Friday, April 12, 2013

a US Catholic bishop


A US CATHOLIC BISHOP SURVIVOR OF CHILDHOOD PRIESTLY SEXUAL ASSAULT

A Member of SPAN and former president of Pax Christi

Hal Pepinsky, pepinsky@indiana.edu, skype name halpep, “peacemaking” at pepinsky.blogspot.com

April 12, 2013


Today on Democracy Now!, the entire hour is devoted to Amy Goodman and Juan Gonzalez’s interview of Bishop Thomas Gumbleton, at http://www.democracynow.org/2013/4/12/bishop_thomas_gumbleton_speaks_out_for .  Fr. Gumbleton resigned his administrative duties at the age of 76, and remains a very active member of the US Conference of Bishops.  As Jesus was a dissenting Jew, so Fr. Gumbleton has been a dissenting, politically active, peacemaking Catholic since the late sixties.  In his words, I have just heard peacemaking expressed in the language and texts of Catholic teaching.

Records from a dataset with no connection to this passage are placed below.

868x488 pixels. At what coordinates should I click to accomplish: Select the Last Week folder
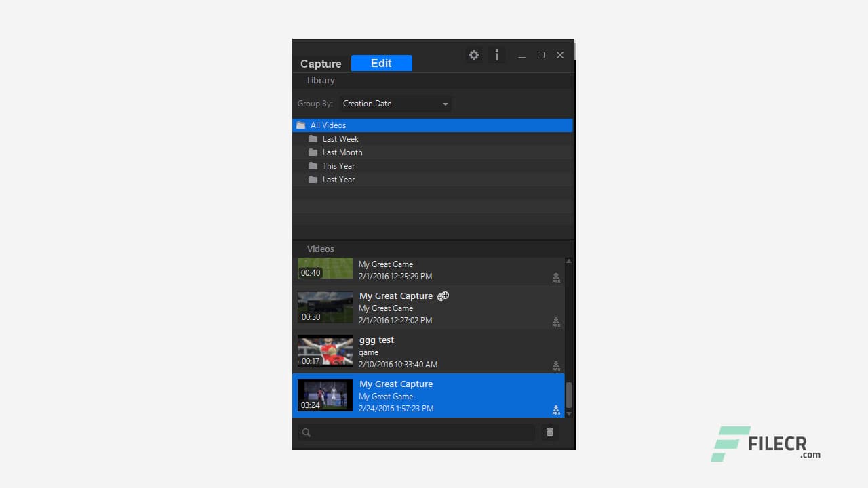(x=341, y=138)
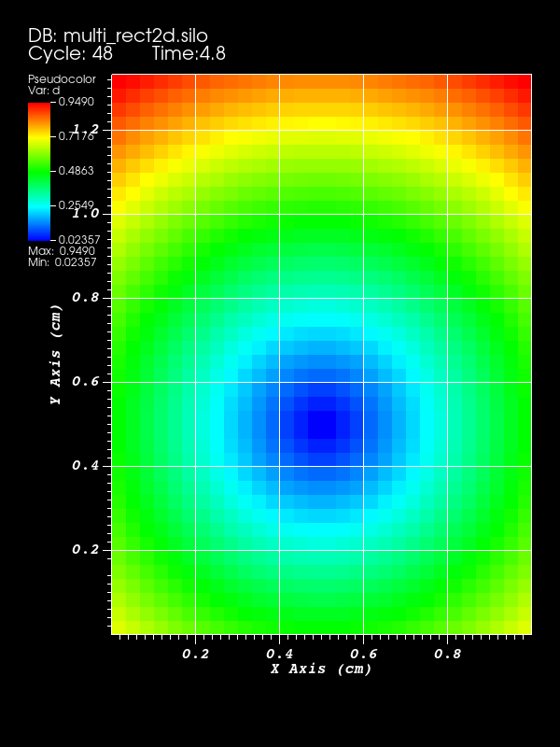
Task: Pick the red cell in the plot's top-left corner
Action: [119, 81]
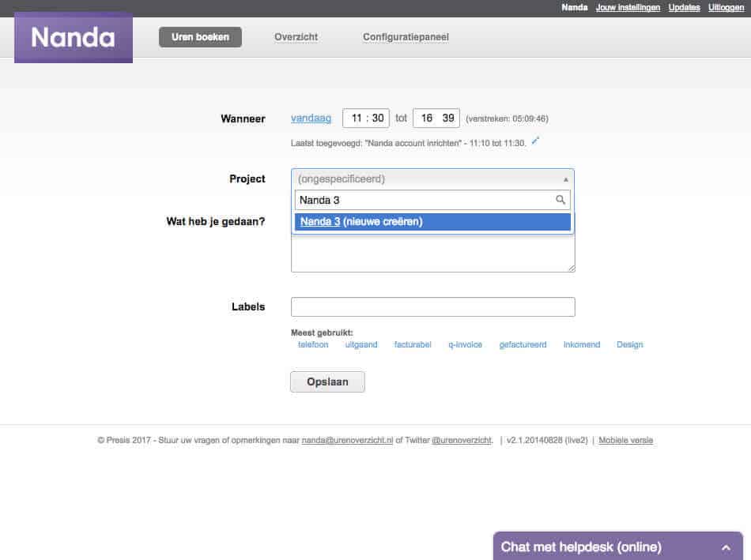Select the Uren boeken tab
The image size is (751, 560).
tap(200, 37)
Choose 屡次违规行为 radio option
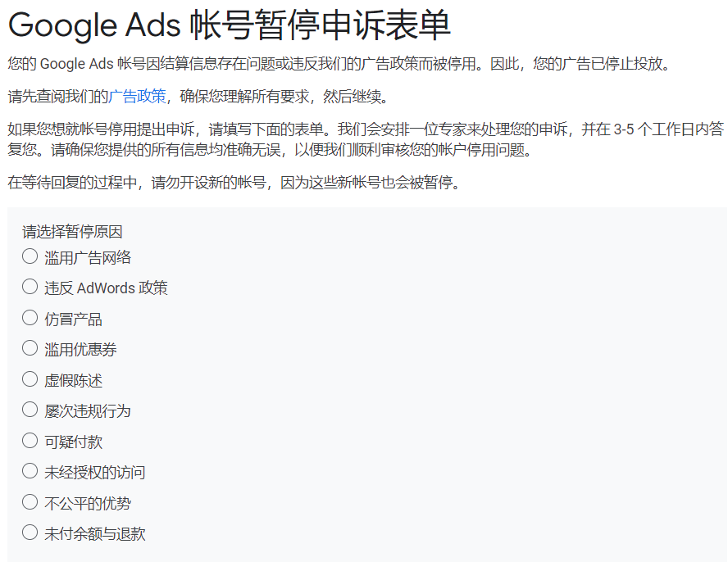This screenshot has height=562, width=728. pos(30,410)
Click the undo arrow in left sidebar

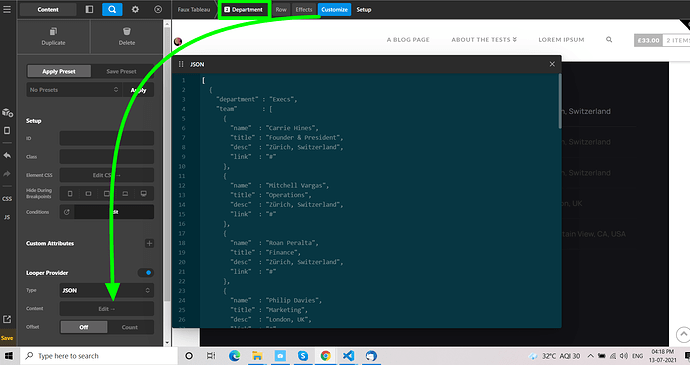tap(7, 155)
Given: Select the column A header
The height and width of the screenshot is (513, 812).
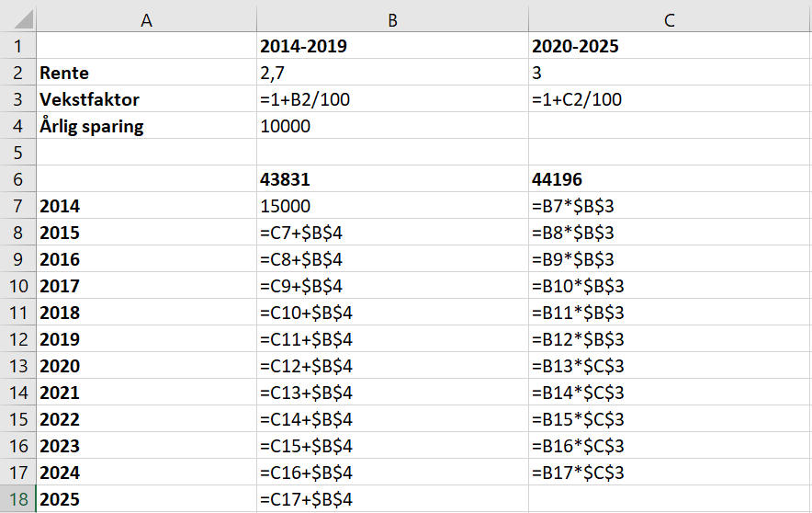Looking at the screenshot, I should point(145,19).
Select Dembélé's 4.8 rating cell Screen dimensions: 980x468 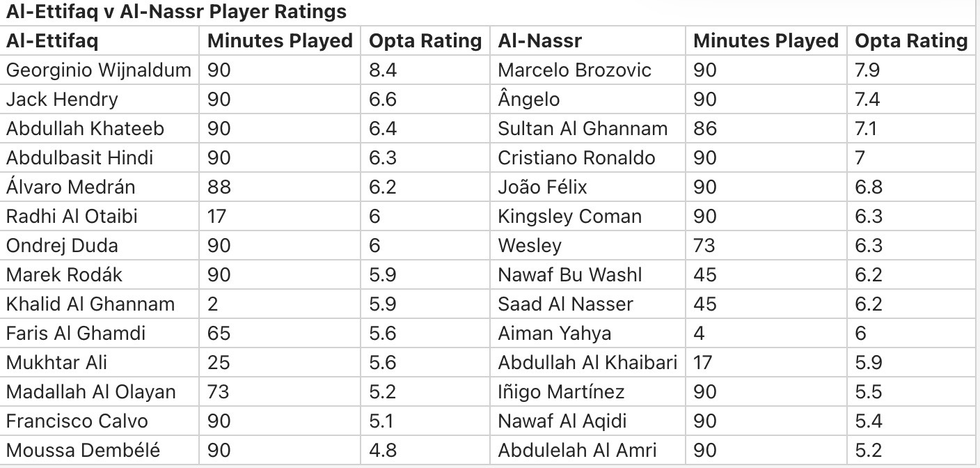383,451
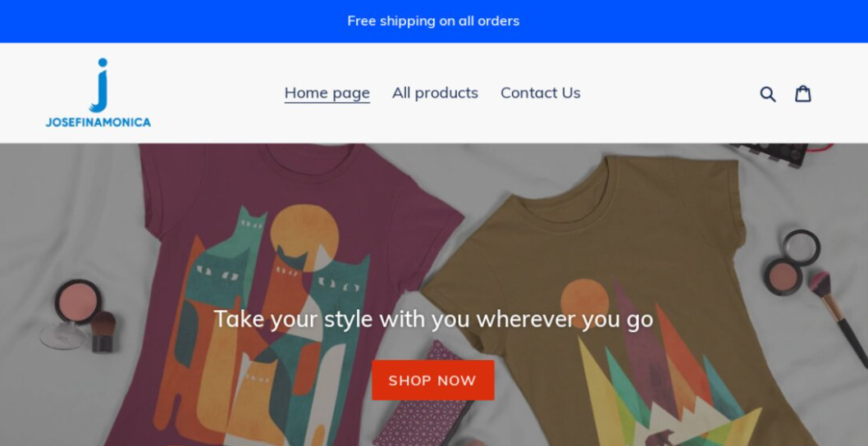Go to the Home page menu item

tap(327, 93)
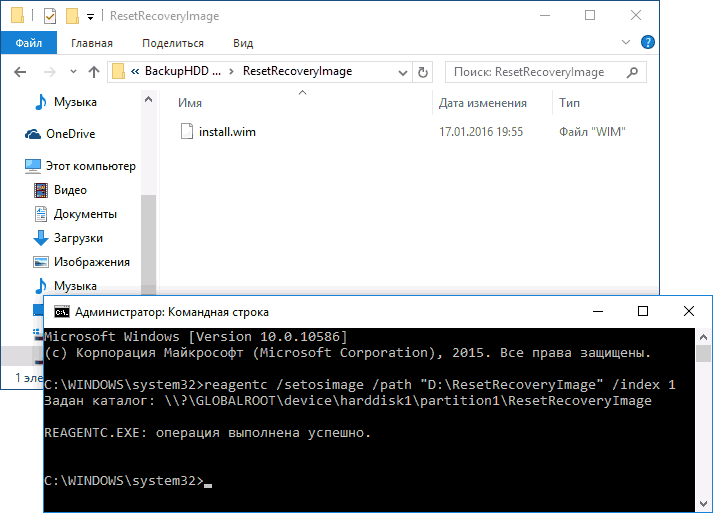Click inside the ResetRecoveryImage search field
Image resolution: width=713 pixels, height=513 pixels.
(x=535, y=72)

As the hour of the interview drew to a close, Fr. Gumbleton left his hosts with his version of a Zen koan or riddle:

                He had just told Amy that when his mother, in her 80s, had surprised him by asking whether her youngest son was going to hell because he is gay, he had plainly told her that he was made in God’s image too, including the part of him that was gay.

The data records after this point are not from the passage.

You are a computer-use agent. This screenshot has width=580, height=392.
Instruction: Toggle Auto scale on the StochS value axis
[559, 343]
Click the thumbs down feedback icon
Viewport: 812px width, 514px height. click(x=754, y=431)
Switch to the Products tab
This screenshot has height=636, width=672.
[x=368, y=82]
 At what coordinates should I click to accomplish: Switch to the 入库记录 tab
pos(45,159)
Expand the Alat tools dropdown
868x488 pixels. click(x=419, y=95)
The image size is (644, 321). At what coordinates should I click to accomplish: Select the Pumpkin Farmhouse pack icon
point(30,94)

                When Juan asked about providing contraception, Fr. Gumbleton answered simply that it was evil to kill a living fetus (which of course makes it unconscionable to him), though granting that when life begins remained disputatious and unclear.  He added that anyone contemplating killing a fetus should pray hard on it.


…a pause…he added that speaking of judging anyone else’s conscience, he as a man was in no position to judge women’s decisions...another pause…and Amy ended the show.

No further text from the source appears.